**Exercise directions**.
Repeat exactly, and only, the lines below starting at the line that contains "Image resolution: width=1508" and ending at the line that contains "This screenshot has height=467, width=867.", inclusive of both.

**Dataset content**.

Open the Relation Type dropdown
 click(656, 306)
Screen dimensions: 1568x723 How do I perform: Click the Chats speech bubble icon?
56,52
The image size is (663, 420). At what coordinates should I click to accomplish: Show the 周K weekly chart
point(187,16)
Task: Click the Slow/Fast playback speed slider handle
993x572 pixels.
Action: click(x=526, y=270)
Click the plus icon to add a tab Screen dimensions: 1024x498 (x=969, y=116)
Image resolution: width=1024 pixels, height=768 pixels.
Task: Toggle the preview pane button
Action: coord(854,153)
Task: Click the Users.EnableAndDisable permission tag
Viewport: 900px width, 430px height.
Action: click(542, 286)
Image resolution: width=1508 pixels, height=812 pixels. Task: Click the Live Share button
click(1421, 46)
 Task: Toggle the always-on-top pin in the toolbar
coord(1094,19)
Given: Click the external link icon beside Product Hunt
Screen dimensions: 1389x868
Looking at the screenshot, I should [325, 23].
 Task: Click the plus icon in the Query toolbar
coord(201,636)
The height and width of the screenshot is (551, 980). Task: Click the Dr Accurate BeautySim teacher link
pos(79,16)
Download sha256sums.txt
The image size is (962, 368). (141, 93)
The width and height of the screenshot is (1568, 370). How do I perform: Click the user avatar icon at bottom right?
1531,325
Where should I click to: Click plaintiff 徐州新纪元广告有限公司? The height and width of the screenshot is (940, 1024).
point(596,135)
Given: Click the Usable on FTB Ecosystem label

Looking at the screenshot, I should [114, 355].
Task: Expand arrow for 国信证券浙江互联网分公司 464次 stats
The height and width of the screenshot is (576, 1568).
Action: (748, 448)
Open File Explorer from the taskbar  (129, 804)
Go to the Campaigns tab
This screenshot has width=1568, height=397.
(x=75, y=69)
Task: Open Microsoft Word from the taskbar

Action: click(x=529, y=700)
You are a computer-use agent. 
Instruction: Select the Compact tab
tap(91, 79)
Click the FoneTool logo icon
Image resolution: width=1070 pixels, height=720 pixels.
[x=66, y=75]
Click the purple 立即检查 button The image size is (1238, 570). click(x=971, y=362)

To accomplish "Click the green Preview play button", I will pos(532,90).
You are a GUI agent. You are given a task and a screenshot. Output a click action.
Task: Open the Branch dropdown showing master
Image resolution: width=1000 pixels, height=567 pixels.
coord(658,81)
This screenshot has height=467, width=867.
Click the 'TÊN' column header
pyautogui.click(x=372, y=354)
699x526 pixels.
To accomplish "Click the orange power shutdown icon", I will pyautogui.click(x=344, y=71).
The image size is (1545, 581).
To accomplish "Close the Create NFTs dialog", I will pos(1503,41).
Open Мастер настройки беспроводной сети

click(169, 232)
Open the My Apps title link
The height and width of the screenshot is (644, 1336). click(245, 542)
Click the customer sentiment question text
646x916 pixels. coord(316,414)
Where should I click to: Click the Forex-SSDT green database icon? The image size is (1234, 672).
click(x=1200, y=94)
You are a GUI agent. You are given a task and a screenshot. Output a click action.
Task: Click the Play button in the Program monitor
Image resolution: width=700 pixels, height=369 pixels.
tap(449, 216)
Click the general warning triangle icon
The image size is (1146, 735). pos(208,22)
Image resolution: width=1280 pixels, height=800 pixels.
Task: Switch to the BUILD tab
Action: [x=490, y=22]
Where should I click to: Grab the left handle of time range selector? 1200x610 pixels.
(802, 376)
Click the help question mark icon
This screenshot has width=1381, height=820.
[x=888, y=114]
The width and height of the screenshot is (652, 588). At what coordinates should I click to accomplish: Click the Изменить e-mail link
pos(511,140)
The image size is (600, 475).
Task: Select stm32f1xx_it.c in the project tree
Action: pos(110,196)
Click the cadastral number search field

**Response for this exercise**.
Image resolution: width=1508 pixels, height=812 pixels. Task: Click the Live Share button
click(1421, 46)
 Task: Toggle the always-on-top pin in the toolbar
coord(1094,19)
Given: Click the external link icon beside Product Hunt
Screen dimensions: 1389x868
Looking at the screenshot, I should [325, 23].
 Task: Click the plus icon in the Query toolbar
coord(201,636)
The height and width of the screenshot is (551, 980). Task: Click the Dr Accurate BeautySim teacher link
pos(79,16)
Download sha256sums.txt
The image size is (962, 368). (141, 93)
The width and height of the screenshot is (1568, 370). How do I perform: Click the user avatar icon at bottom right?
1531,325
Where should I click to: Click plaintiff 徐州新纪元广告有限公司? The height and width of the screenshot is (940, 1024).
point(596,135)
Given: Click the Usable on FTB Ecosystem label

Looking at the screenshot, I should [114, 355].
Task: Expand arrow for 国信证券浙江互联网分公司 464次 stats
The height and width of the screenshot is (576, 1568).
Action: (748, 448)
Open File Explorer from the taskbar  (129, 804)
Go to the Campaigns tab
This screenshot has width=1568, height=397.
(x=75, y=69)
Task: Open Microsoft Word from the taskbar

Action: click(x=529, y=700)
You are a computer-use agent. 
Instruction: Select the Compact tab
tap(91, 79)
Click the FoneTool logo icon
Image resolution: width=1070 pixels, height=720 pixels.
[x=66, y=75]
Click the purple 立即检查 button The image size is (1238, 570). click(x=971, y=362)

To accomplish "Click the green Preview play button", I will pos(532,90).
You are a GUI agent. You are given a task and a screenshot. Output a click action.
Task: Open the Branch dropdown showing master
Image resolution: width=1000 pixels, height=567 pixels.
coord(658,81)
This screenshot has height=467, width=867.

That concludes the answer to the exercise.